Graduate of National Film School in Łódź (1978), where he studied alongside Jacek Koman. Szczytko was also trained at DePaul University's Goodman School of Drama (1980). He made his first professional stage appearance in 1977 as a Lentulus in a production of Androcles and the Lion directed by the reformer of Polish mime theatre, Henryk Tomaszewski.
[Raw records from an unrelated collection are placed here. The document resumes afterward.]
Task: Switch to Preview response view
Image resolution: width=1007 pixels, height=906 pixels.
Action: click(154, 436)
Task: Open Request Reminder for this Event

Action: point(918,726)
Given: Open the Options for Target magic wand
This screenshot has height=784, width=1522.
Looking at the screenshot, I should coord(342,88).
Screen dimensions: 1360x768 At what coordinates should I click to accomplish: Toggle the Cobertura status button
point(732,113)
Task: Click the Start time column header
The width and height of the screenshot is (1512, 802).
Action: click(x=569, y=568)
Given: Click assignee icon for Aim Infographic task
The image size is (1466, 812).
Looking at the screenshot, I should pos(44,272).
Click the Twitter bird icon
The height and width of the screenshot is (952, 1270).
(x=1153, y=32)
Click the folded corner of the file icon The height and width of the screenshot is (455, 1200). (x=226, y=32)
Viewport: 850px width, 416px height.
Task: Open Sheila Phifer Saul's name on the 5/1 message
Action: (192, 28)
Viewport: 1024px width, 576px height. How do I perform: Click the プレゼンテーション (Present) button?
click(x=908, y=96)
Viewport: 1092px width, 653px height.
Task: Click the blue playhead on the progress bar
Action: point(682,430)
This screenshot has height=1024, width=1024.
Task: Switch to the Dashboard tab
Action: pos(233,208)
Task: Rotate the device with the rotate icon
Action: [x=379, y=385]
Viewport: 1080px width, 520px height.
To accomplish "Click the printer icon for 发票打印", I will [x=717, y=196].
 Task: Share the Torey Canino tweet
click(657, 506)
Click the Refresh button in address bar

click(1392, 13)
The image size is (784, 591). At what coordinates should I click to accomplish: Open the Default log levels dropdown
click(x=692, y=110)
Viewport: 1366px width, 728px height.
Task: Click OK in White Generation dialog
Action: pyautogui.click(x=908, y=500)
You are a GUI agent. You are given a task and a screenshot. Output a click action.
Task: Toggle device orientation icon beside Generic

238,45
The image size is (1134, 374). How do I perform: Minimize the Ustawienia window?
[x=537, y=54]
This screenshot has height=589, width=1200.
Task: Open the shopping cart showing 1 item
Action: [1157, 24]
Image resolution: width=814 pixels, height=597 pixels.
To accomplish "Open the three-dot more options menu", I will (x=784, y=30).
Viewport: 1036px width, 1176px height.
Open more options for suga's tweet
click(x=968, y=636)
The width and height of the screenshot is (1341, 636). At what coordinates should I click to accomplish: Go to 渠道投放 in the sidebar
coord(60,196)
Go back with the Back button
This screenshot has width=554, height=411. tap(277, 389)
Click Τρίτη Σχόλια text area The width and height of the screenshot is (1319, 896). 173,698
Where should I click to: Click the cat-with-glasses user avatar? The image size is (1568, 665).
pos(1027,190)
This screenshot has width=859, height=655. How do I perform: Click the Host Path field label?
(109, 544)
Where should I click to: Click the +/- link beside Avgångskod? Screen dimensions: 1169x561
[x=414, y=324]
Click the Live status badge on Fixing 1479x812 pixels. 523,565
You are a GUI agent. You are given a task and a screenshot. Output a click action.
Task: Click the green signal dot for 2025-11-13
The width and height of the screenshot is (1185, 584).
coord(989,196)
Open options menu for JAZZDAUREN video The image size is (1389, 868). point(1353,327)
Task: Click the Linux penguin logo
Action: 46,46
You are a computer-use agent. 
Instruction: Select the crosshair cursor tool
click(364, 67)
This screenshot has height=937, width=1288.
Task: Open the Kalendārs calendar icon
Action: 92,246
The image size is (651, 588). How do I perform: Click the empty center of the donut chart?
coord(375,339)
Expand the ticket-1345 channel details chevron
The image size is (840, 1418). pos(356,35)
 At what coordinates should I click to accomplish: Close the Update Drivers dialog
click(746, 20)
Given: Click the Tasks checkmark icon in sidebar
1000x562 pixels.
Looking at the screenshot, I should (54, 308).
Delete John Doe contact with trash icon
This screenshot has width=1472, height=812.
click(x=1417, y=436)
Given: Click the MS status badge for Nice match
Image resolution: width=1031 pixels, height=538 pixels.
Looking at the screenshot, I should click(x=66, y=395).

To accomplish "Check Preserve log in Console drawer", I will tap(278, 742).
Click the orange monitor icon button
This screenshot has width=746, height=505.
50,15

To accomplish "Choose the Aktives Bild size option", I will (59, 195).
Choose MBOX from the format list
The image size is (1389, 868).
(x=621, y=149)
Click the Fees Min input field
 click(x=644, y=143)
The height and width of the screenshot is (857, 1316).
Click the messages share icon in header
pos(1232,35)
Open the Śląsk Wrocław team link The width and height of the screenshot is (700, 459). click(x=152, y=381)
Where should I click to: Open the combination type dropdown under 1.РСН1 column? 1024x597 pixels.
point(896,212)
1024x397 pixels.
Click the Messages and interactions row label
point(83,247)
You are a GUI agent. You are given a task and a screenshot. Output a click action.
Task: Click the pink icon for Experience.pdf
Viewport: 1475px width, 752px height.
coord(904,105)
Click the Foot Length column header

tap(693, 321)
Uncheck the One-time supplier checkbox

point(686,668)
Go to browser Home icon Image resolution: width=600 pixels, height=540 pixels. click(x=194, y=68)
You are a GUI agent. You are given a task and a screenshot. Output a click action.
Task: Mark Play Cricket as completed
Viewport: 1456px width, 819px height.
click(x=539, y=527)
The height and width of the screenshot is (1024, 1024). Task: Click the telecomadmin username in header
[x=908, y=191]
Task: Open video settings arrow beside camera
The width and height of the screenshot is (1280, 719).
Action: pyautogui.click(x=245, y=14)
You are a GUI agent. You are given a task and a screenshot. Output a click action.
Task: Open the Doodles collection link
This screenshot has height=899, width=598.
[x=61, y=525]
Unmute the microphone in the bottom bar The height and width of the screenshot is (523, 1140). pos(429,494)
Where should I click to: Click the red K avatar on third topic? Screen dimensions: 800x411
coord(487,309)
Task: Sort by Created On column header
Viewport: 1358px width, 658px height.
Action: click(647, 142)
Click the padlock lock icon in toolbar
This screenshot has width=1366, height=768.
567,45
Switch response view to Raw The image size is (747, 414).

Szczytko has had a prolific career in theatre, particularly repertory theatre, in Poland and Eastern Europe. He was a permanent troupe member of the Cyprian Norwid Theatre in Jelenia Góra (1977–78), the Aleksander Węgierko Theatre in Białystok (1978–1980), the Contemporary Theatre in Szczecin (1980), the Polish Theatre in Szczecin (1981–83), the Leon Kruczkowski Theater in Zielona Góra (1993–95), the Polish Theatre in Poznań (1983–2000), the Music Theatre in Poznań (2007–2008), the New Theatre in Łódź (2009–2012).

From 1991 to 1993 Szczytko was an artistic director of the Polish Institute of Theatre Arts in New York City. Between 1998 and 2000 he worked for Polish Theatre in Poznań as an associate intendant, as well as acting general intendant in 2000. From 2012 to 2017 he served as a guest director in the Kharkiv Ukrainian Drama Theatre, where his productions gained the reputation of political theatre.

He collaborated with some of the most renowned theatre directors, all of whom would have a huge impact on Szczytko's future career. Among them were Krystian Lupa (as Mandelabum in Witkacy's Dainty Shapes and Hairy Apes, or The Green Pill), Alina Obidniak (as Orestes in Johann Wolfgang von Goethe's Iphigenia in Tauris), Wanda Laskowska (as Doctor in James Joyce's Ulysses), Lech Raczak (as Titorelli in Franz Kafka's The Trial), Jerzy Kreczmar (as German in August Strindberg's Master Olof), Roman Kłosowski (as Joe in William Saroyan's The Time of Your Life) and Krzysztof Babicki (as Gottlieb Biedermann in Max Frisch's The Fire Raisers).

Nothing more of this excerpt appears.